Torna in libreria Ernest Cunningham, uno dei detective più improbabili e allo stesso tempo irresistibili degli ultimi anni, nato dalla penna del comico Benjamin Stevenson. Lo abbiamo conosciuto in Tutti nella mia famiglia hanno ucciso qualcuno, un bestseller in oltre venti paesi di cui potete leggere la nostra recensione qui, di cui HBO ha acquistato i diritti per una serie tv; lo ritroviamo in una nuova avventura altrettanto coinvolgente e spassosa, Tutti su questo treno sono sospetti, tradotta da Elena Cantoni per Feltrinelli. Un romanzo che riparte dal precedente, per quanto leggibile separatamente.
Ernest Cunningham è nei guai. Dopo essere diventato famoso per aver scritto un true crime sulla sua famiglia – una famiglia micidiale: hanno tutti ucciso qualcuno –, il suo agente letterario e il suo editore gli chiedono con insistenza un nuovo libro. Ma dove trovare l’ispirazione, senza che qualcuno ci rimetta la pelle?
Finito sotto i riflettori grazie all’opera in cui ha raccontato i crimini di famiglia in un resort di montagna, Ern è ormai un autore a tutti gli effetti e viene invitato al prestigioso Festival del Giallo sul Ghan, il treno che percorre l’Australia, insieme ad altri noti rappresentanti del genere. È in crisi perché di continuo incalzato dal suo agente a consegnare un nuovo manoscritto, ma gli manca l’ispirazione giusta: a fornirgli l’incipit di una storia è la morte improvvisa dell’ospite d’onore dell’evento, lo scozzese Henry McTavish.
Ebbene sì, mi sono rimesso a scrivere. Una buona notizia, presumo, per quelli che speravano in un secondo libro. Meno per chi ha dovuto morire per fornirmi una trama
L’ironica voce di Cunningham si prende gioco delle celebri regole sui polizieschi di S. S. Van Dine nella costruzione dell’intreccio, dalle vicende antecedenti agli omicidi fino allo scioglimento. Ne risulta una struttura metanarrativa in cui il protagonista/scrittore interviene dal principio per rassicurare sulla veridicità dei fatti, nonostante il suo punto di vista si faccia via via più inaffidabile e diventi compito nostro sistemare le tessere del puzzle. Impossibile seguire norme precise, d’altronde, quando le bizzarrie della vita ci si mettono di mezzo.

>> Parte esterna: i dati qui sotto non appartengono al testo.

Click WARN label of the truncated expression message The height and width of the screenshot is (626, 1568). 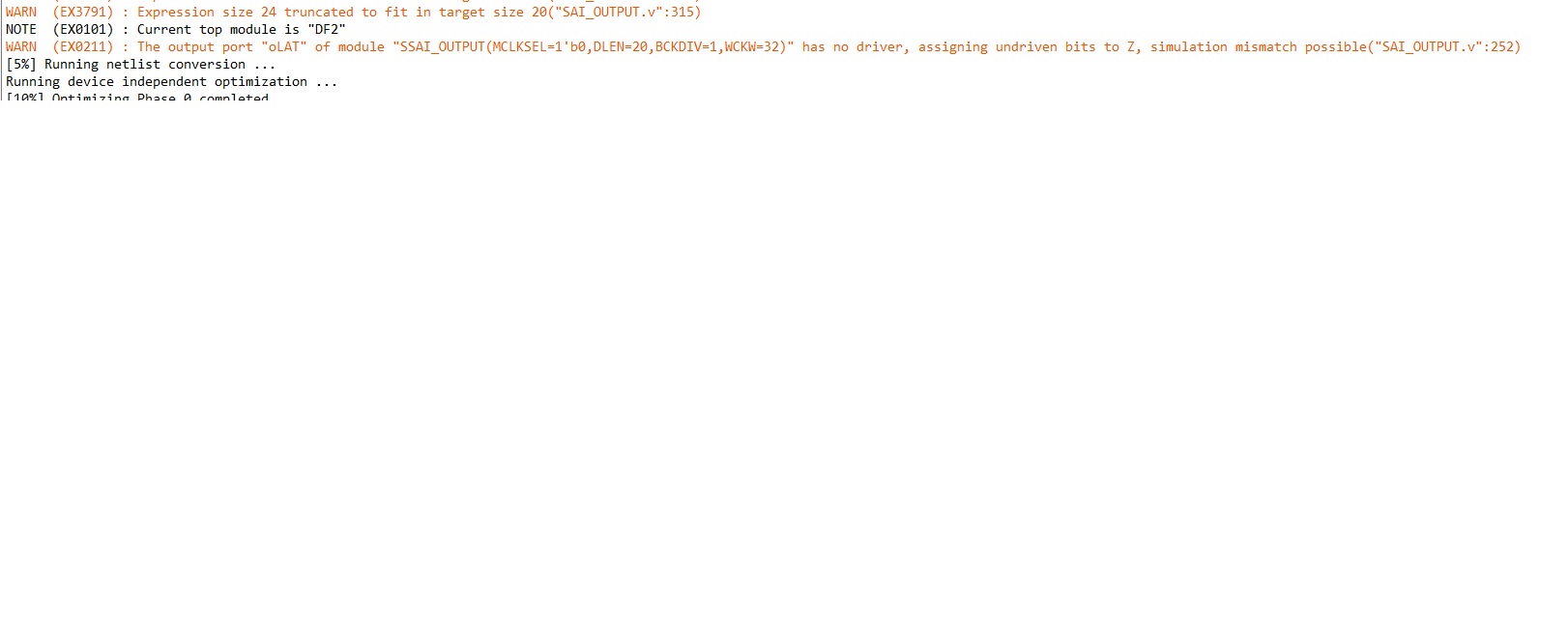(21, 13)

Non è chi scrive a decidere della storia: è chi legge. Le parole su una pagina non sono definitive finché non arriva un lettore
Al fianco di Ern c’è Juliette, partner sagace e assennata, e da lontano lo zio Andy, più distratto e sopra le righe che mai. Al cuore della trama, questa volta, i meccanismi del mondo dell’editoria – spesso torbidi e condizionati da pettegolezzi – svelati gradualmente dallo sguardo inesperto di Ern, entrato a farne parte suo malgrado. Rimane invischiato in una spirale di gelosie e rancori legati a torti mai chiariti.

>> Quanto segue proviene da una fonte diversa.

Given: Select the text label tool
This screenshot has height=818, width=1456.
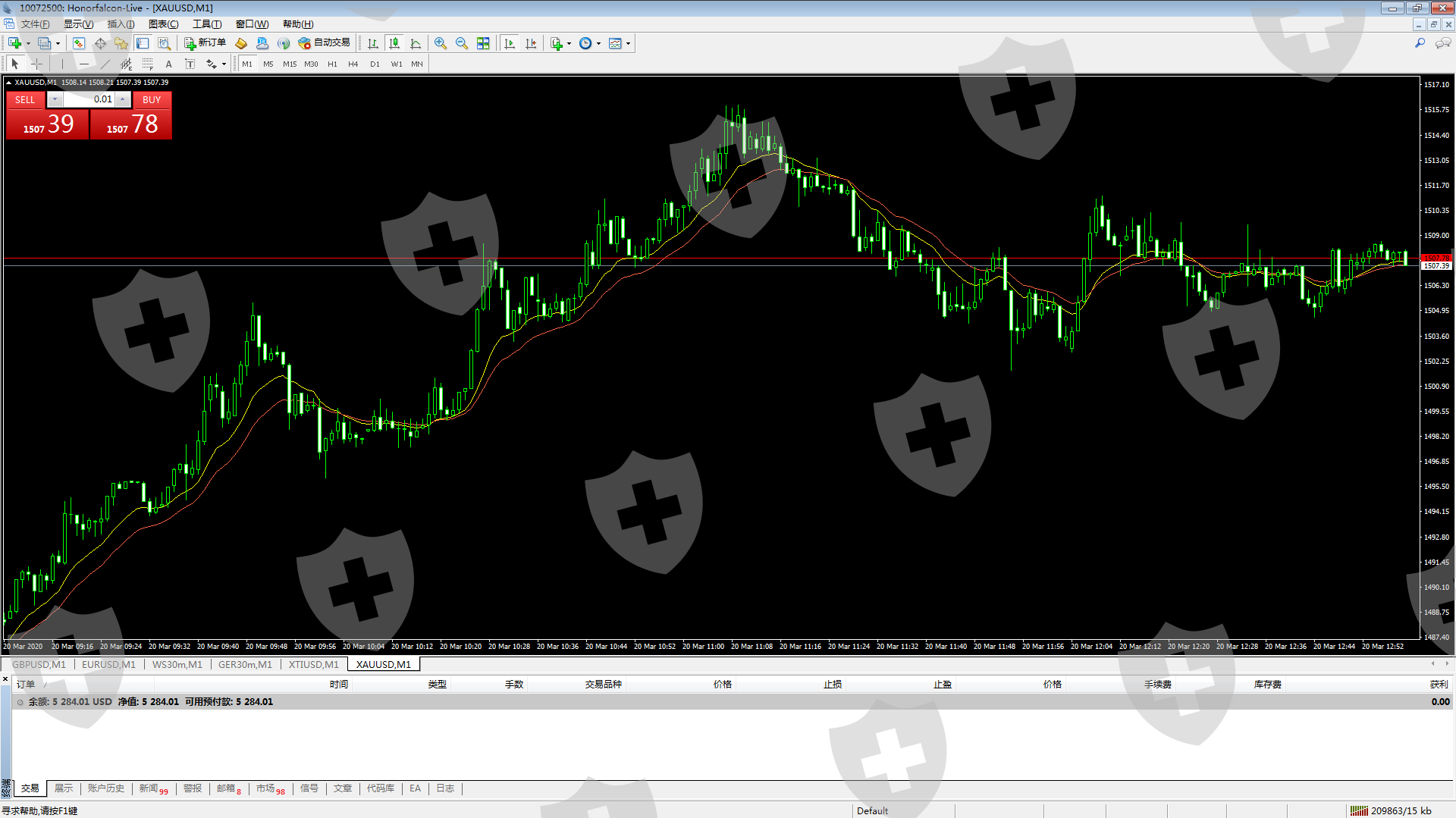Looking at the screenshot, I should click(x=168, y=64).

Rendendo il personaggio principale un vero e proprio outsider, Stevenson indaga con abilità anche le dinamiche della sindrome dell’impostore: Ern si sente fuori posto non solo perché circondato da colleghi più navigati di lui, ma soprattutto in quanto sopravvissuto alla strage di famiglia. Per questo lo assale la necessità di dimostrare a sé stesso di essersi meritato la salvezza, oltre che uno spazio in un ambiente tanto elitario. Arrivare alla soluzione del caso, allora, è fondamentale per evitare il ripetersi del passato e per ricominciare a scrivere.
A quel festival c’erano cinque persone che lottavano per dare prova del proprio talento. Ma se anche potrà sembrare che pure io fossi spinto dalla stessa vanità, in realtà stavo cercando di dimostrare qualcos’altro: che qualunque fato avesse deciso che parte della mia famiglia dovesse morire e io restare vivo non aveva commesso un errore
Stevenson conferma la sua vocazione nell’unire giallo e commedia, sulla scia di Richard Osman, attraverso una prosa e delle personalità capaci di intrigare capitolo dopo capitolo.